FC Barcelona do stolicy Czech przyjechała po pewne zwycięstwo. Tylko najbardziej optymistycznie nastawieni fani Slavii Praga mieli nadzieję na choćby punkt z mistrzem Hiszpanii. Tymczasem gospodarze zaimponowali ambicją. "Duma Katalonii" zwycięstwo 2:1 osiągnęła przez... trafienie samobójcze. Barca po raz kolejny zaprezentowała się poniżej oczekiwań i kibice tej drużyny wciąż nie zadowoleni ze stylu, jaki prezentuje zespół prowadzony przez Ernesto Valverde.

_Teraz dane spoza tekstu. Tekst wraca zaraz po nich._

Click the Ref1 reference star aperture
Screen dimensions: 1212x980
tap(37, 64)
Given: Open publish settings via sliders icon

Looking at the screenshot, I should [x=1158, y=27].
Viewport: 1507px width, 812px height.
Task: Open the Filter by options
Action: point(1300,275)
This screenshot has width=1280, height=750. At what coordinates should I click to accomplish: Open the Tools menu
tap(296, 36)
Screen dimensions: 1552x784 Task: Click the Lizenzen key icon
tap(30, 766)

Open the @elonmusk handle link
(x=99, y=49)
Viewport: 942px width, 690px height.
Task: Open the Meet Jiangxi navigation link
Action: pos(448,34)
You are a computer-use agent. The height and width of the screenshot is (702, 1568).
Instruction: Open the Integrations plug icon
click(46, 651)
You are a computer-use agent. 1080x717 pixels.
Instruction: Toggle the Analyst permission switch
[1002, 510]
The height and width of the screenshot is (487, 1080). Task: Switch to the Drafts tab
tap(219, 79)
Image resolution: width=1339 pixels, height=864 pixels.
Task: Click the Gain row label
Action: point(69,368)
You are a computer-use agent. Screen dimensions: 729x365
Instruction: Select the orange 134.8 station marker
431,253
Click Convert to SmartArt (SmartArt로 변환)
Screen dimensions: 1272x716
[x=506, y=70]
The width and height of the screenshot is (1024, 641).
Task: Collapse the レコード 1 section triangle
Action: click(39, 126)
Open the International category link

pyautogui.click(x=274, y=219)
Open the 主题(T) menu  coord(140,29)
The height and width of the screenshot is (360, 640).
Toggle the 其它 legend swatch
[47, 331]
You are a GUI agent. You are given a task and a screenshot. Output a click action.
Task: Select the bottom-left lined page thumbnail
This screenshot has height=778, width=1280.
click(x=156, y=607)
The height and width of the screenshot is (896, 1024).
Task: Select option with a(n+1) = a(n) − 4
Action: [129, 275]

Co gorsza dla szkoleniowca, o brakach zaczęli mówić także jego podopieczni. Marc-Andre ter Stegen, który mocno przyczynił się do środowego triumfu, w dość mocnych słowach wypowiedział się na temat taktyki i zaangażowania kolegów z boiska.
Niemiecki golkiper "Blaugrany" przyznał, że drużyna musi zacząć grać lepiej i zawodników czeka trudna wewnętrzna rozmowa. - Nie zagraliśmy ze Slavią tak jak chcieliśmy. Musimy porozmawiać o tym meczu we własnym gronie. Mamy bowiem sporo do poprawy - podkreślił Marc-Andre ter Stegen.
- Rywale wyrównali po pierwszej stworzonej okazji w drugiej połowie. Wystarczyło jedno podanie, a zawodnik Slavii znalazł się sam przed bramką. Takie rzeczy nie mogą się nam przytrafiać. To była kwestia taktyki - zakończył wypowiedź golkiper.